I guess she was suddenly struck with the realization that he really was leaving. In any case, she began to cry again. She left the room and went into another room where the driver and others were waiting to take Pastor Joshua to the airport. I exited the room with her and tried to comfort her while in the hallway. She even came along with us to the airport and cried to Pastor Joshua, “I’m going to miss you.”
It was about two days later when I got a call from one of Providence’s senior members. Out of the blue he said, “How could you do this?” I was flabbergasted, not knowing what he was talking about. He continued to say, “I saw everything. I saw him having sex with that 13-year-old girl and you were right there with the both of them.” I was stunned. “What? Nothing at all like that happened—how can you say this?” He went on, “Just admit it. I saw everything that happened before we left for the airport.” I calmed down and thought clearly. “Ok, you mean, when we were almost late to the airport because we were frantically trying to pack?” He said, “Yes, and then afterwards, when she came out of the room crying because she’d been raped.” At that point I was speechless. It hit me then and there that this was exactly how the rumors began.
He kept on repeating, “Admit it that he had sex with her while you were in the room. Admit it because I saw you!” I tried to reason with him. “If you saw it,” I said, “why do you need me to admit it?

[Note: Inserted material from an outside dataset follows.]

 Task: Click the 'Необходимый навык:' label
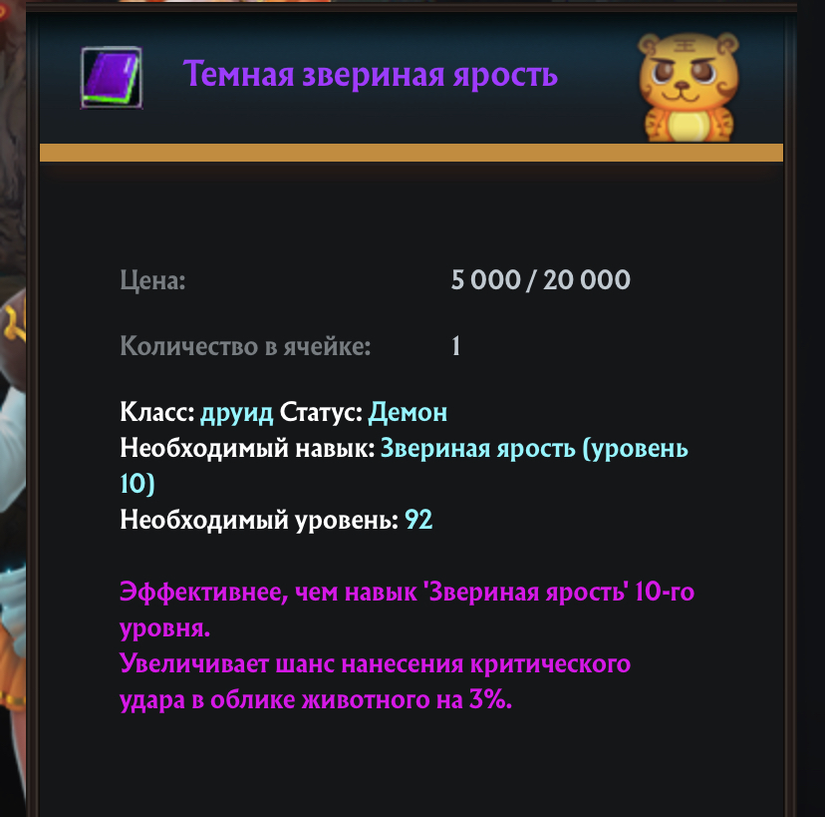click(x=247, y=448)
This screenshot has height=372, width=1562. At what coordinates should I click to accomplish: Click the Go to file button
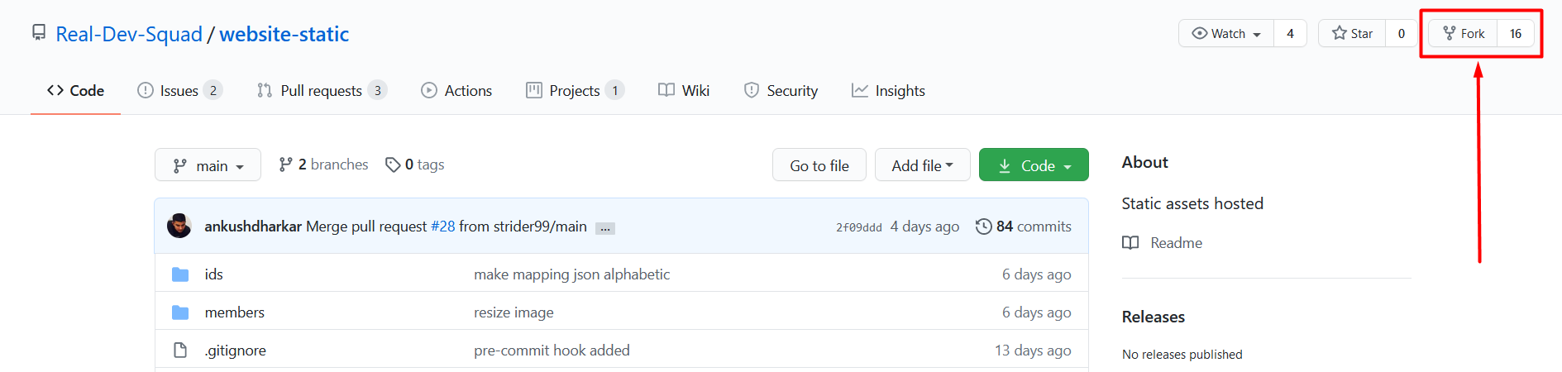coord(819,165)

Could it be because you actually never saw anything? Could it be that you need me to say something in order to back up your stories? Well, nothing happened—you are terribly mistaken.” I went on. “If she was crying because he raped her, would she have asked him if she could come to the airport and say farewell? Why would she shout to him that she’d miss him?” I never got my answers because he hung up on me. I never did see him again.
It was about a month later that someone told me I had been written about on an anti-Providence website. I went home, looked it up, and sure enough there it was, the entire fabricated story, exactly the way the caller had perceived it.
A final thought to leave you with: I cannot imagine what drives people to jump to those sorts of conclusions, nor stand by them when no one else’s testimony agrees. But, perhaps it has something to do with them wanting to assume they saw what they actually did not, for reasons only they know. In the end, I’m not sure they really understand, or care, that they are causing such pain and damage to another person’s life. Maybe by that point they cease to see anyone else but themself. Perhaps the drive to be right overrides the desire to do what is right. I don’t know the answers to all of these questions, but what I do know is that I myself was a witness to the birth of a rumor.